● STATED EXERCISE 1
Please answer these three questions about the corked Amarone story:
(a) Which bottle was saved for the end of the seminar?
(b) What scent signaled cork taint?
(c) What has the speaker not done since that night?
● STATED EXERCISE 2
Carry the corked Amarone story forward from its final sentence.

● TEXT BLOCK
────
In presenting my very first seminar, one designed to showcase which wines excel in different regions of the world, I saved a bottle of Zenato Amarone for last—ready to impress the gathering with one of Italy’s more famed creations.
Anticipation was high, since the assembled folk had been duly impressed with my previous choices. Then I uncorked it, sniffed the cork, smelled the wine, and thought, “Oh frig.”
There it was—that distinct musty, wet cardboard scent of cork taint.
Perhaps I was being overly sensitive. But as a sampled a first and then second sip of what should have been the highlight of the night, there was no hiding it. It was as though the acid and fruit had been sucked clean from the contents. (It was also the first and last time I have ever uncorked an important wine for a presentation without sampling it first.)
────
● STORED ROWS
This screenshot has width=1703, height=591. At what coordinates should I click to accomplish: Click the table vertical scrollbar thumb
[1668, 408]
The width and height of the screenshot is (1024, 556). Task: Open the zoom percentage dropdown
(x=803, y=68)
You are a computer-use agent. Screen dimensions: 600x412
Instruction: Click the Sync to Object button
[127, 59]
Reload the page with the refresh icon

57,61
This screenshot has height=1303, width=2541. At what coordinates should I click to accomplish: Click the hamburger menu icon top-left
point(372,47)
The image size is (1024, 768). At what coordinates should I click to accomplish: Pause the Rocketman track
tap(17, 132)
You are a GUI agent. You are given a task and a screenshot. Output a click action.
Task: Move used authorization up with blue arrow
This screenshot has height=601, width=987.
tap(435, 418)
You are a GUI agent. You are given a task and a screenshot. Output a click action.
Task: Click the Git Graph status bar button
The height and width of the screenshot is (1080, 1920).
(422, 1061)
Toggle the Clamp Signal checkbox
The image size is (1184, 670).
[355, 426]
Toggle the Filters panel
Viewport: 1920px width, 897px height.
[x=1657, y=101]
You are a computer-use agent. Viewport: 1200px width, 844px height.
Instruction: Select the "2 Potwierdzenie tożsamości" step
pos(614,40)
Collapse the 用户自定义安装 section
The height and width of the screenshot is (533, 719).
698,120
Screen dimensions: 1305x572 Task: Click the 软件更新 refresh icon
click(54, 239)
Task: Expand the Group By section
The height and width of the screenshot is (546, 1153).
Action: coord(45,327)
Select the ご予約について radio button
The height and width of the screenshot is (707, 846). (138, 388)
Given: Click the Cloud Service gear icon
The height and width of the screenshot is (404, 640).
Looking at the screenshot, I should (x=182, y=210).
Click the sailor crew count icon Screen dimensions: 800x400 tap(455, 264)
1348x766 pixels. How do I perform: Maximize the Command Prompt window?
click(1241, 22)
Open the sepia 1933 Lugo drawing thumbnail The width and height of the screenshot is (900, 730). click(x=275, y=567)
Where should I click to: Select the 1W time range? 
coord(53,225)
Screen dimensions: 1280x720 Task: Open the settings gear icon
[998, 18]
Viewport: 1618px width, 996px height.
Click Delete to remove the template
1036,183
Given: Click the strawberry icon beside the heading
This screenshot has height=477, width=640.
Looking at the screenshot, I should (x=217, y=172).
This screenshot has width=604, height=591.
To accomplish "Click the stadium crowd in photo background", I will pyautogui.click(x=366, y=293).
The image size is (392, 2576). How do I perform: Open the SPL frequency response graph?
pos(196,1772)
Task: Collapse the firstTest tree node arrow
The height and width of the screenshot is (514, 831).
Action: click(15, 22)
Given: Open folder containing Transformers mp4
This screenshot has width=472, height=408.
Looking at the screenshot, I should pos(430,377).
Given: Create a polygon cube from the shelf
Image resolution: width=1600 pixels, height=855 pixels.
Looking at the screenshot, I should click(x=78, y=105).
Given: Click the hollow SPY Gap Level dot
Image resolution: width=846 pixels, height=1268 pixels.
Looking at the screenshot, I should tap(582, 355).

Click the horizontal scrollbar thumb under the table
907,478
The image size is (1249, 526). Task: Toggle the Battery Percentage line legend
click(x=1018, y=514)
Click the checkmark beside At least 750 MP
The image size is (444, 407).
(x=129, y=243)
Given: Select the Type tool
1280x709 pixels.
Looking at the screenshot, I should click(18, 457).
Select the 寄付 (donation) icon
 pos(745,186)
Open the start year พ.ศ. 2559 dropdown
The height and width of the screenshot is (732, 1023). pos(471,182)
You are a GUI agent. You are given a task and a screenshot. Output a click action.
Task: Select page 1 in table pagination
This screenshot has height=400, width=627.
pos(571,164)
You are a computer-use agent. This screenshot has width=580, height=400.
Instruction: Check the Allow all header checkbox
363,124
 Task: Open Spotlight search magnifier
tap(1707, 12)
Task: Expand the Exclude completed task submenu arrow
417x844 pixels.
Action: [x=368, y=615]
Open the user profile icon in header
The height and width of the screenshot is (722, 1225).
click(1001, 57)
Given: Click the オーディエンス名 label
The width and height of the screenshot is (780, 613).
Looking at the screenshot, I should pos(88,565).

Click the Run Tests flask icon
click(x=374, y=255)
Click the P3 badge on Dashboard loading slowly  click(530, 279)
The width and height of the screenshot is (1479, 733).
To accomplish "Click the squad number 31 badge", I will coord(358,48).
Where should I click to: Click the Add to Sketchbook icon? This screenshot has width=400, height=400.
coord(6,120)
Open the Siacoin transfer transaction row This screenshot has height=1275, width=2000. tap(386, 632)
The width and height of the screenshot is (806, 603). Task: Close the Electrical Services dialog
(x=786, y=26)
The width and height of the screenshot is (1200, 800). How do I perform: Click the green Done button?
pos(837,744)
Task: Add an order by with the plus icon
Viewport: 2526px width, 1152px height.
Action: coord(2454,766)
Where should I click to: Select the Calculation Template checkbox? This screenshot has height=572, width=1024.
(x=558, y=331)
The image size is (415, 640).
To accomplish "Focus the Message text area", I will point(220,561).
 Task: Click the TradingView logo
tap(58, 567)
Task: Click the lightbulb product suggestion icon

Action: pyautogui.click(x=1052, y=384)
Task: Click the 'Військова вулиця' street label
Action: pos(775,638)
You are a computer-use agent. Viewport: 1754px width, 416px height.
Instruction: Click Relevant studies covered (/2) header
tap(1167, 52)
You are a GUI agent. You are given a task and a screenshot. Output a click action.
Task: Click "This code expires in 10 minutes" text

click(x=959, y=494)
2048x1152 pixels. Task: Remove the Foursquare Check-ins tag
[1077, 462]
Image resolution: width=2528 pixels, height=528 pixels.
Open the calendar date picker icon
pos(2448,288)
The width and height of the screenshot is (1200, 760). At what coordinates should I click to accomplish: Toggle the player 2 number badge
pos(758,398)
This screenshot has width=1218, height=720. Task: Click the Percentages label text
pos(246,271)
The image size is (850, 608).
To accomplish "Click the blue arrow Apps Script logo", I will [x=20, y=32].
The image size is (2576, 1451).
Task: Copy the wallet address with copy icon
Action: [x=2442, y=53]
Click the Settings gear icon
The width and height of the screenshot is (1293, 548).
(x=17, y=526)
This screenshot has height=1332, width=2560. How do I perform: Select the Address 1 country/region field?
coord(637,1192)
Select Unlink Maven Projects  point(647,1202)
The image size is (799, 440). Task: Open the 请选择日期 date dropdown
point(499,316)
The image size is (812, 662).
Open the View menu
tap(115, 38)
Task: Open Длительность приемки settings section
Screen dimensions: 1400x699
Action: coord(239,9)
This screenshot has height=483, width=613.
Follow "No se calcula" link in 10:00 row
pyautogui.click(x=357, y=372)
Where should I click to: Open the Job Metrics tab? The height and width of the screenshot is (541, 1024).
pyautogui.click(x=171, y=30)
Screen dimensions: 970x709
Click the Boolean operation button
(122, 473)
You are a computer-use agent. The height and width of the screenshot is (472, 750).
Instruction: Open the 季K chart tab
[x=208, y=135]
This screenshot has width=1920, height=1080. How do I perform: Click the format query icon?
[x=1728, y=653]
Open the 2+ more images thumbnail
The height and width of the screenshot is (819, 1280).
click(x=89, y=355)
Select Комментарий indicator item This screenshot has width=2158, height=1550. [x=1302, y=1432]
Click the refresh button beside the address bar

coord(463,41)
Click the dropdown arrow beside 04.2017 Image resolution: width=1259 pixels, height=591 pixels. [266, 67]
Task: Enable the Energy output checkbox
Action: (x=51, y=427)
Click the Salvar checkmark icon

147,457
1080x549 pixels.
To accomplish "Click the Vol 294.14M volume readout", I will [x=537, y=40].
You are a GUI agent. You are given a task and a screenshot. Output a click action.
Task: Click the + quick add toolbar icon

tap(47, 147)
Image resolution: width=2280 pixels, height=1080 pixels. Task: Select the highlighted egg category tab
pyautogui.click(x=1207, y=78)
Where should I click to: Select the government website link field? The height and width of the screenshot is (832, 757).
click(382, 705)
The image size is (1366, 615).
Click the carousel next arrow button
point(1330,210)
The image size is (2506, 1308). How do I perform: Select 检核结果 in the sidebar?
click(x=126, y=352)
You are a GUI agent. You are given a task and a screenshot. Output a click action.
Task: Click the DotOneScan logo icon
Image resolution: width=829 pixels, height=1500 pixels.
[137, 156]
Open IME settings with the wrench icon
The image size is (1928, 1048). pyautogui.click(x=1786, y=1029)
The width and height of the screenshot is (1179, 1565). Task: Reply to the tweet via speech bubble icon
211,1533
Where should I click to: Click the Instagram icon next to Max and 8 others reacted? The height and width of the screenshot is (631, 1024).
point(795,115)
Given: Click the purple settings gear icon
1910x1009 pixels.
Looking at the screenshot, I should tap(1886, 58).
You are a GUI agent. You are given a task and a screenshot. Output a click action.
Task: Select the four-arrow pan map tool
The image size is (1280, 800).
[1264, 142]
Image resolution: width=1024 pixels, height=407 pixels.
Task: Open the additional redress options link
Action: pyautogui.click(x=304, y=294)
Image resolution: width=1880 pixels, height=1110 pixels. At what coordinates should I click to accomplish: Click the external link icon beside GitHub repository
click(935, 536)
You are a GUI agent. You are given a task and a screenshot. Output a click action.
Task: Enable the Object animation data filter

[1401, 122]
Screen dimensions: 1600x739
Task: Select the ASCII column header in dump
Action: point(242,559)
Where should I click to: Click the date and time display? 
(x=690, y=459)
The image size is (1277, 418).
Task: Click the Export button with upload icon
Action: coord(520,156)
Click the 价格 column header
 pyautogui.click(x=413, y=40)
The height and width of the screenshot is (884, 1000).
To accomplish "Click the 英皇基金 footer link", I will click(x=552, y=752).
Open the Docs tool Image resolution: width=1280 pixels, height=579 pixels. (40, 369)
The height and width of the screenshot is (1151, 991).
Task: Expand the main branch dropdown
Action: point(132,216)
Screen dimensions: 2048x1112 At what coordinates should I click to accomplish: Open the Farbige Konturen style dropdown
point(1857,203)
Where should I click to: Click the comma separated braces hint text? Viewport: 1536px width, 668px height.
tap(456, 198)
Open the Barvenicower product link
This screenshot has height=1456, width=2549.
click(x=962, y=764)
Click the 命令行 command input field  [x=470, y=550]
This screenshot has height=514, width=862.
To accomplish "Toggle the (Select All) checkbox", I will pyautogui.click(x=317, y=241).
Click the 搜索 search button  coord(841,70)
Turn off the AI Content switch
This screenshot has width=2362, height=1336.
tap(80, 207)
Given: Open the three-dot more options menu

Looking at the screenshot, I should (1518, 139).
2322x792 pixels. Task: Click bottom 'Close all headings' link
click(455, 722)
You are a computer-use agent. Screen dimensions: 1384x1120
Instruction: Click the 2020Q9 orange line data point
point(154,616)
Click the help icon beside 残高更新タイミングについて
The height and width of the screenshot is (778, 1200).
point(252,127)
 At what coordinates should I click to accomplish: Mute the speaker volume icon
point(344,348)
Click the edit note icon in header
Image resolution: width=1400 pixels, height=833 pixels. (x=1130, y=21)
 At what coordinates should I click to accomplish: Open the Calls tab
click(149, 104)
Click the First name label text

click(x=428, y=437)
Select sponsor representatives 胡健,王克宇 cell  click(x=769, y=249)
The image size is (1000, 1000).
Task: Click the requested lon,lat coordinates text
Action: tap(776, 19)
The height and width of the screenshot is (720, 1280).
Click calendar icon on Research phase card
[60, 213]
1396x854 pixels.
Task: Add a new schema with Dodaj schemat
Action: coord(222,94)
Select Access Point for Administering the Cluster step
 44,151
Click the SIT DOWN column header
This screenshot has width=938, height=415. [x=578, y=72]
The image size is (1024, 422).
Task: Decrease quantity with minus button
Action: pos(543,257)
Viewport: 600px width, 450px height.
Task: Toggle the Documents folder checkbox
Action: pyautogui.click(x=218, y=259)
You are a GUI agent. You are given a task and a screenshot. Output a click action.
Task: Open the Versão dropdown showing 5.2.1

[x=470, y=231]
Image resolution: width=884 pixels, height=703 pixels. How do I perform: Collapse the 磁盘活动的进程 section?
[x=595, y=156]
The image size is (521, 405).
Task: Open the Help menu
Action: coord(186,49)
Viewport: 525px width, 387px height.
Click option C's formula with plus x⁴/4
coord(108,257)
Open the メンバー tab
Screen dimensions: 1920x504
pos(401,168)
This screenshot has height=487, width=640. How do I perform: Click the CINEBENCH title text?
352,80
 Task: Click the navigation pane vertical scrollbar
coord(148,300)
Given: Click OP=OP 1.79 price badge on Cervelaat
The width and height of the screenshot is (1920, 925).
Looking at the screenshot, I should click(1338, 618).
────
● EXERCISE OUTPUT 1
(a) A bottle of Zenato Amarone.
(b) A distinct musty, wet cardboard scent.
(c) Uncorked an important wine for a presentation without sampling it first.

● EXERCISE OUTPUT 2
As with any of our senses, some people’s ability to detect various smells and tastes is more acute than others’. I do seem to be pretty sensitive to the telltale chemical cork-tainting element of TCA (2,4,6 – trichloroanisole), which is probably one of the reasons why I’ve sent more bottles back at the restaurant and returned more to the LCBO than most folks.
In every case but one, those bottles were sealed with corks—the exception being a bottle that had somehow developed mold beneath the foil wrap. When I unscrewed the cap, hoping it was just the foil that had been affected, I could detect a damp newspaper smell right away.
SCREW IT!
But while even screw-capped wines can contain TCA if the spores were present in the winery, it’s really rare. It’s why the Stelvin closure—with an aluminum cap that screws onto threads on the neck of a wine bottle with a metal skirt down the neck to resemble the traditional foil wrap—was invented in the first place. The process was initiated in 1964 by Peter Wall, then production director of Australia’s Yalumba winery. Tired of his wines being ravaged by cork taint, Wall approached a French company, Le Bouchage Mécanique, to explore an alternative.
While the Stelvin closure the company created quickly gained momentum in the early 1970s, replacing the age-old cork for a screw cap has been hard concept for some wine lovers to accept.
But it was an easy decision for some.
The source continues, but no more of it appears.